This should not have come as a surprise to those familiar with the company, however, as Travelzoo's Top 20 weekly newsletter represents a preferred capacity liquidation vehicle for many travel providers. When travel companies are forced to sell their inventory on the cheap, they turn to Travelzoo. (Travel companies can't "force" Travelzoo to include them in the newsletter, but they can make their deals so compelling that Travelzoo chooses to include them. Of course, Travelzoo gets paid for each deal it includes in the Top 20.)
Also of note was the fact that Travelzoo grew 1Q09 European revenue by roughly 50% y-y while cutting the European operating loss by roughly in half. With both revenue and profit moving in the right direction, it appears Europe is on the cusp of becoming a contributor to profit rather than a drain on it.
We analyzed Travelzoo in the November 2008 issue of Portfolio Manager's Review and pointed out a number of this we liked about the company:
Travelzoo (TZOO) is a good business run by capable insiders who have loaded up on shares this year.

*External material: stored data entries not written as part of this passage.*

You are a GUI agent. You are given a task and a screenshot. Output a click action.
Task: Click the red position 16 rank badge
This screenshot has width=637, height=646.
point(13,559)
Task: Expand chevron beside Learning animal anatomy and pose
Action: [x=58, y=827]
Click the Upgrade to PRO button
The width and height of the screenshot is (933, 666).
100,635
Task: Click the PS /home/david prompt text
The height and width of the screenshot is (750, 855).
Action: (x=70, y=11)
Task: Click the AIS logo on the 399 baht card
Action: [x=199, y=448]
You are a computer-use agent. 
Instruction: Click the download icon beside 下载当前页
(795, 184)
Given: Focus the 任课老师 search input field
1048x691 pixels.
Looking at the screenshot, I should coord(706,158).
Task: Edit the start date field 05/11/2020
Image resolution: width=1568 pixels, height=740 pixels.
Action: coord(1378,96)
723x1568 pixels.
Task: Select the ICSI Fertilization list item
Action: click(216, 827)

The market values Travelzoo’s international startup operations materially below zero even though the company has a proven model and management knows Europe well (founder Ralph Bartel was educated in Germany and Switzerland). The downside appears limited as the Bartel brothers are heavily incentivized to create shareholder value. If international operations do not achieve desired profitability, management may shut them down and sell the U.S. business to a competitor such as Priceline.com. We value Travelzoo at $25-26 per share, based on a probability-weighted scenario analysis that includes estimated ranges of annualized EBIT for North America and the rest of the world.
We presented a synopsis of our Travelzoo analysis in a Seeking Alpha article in December 2008.
Disclosure: No position.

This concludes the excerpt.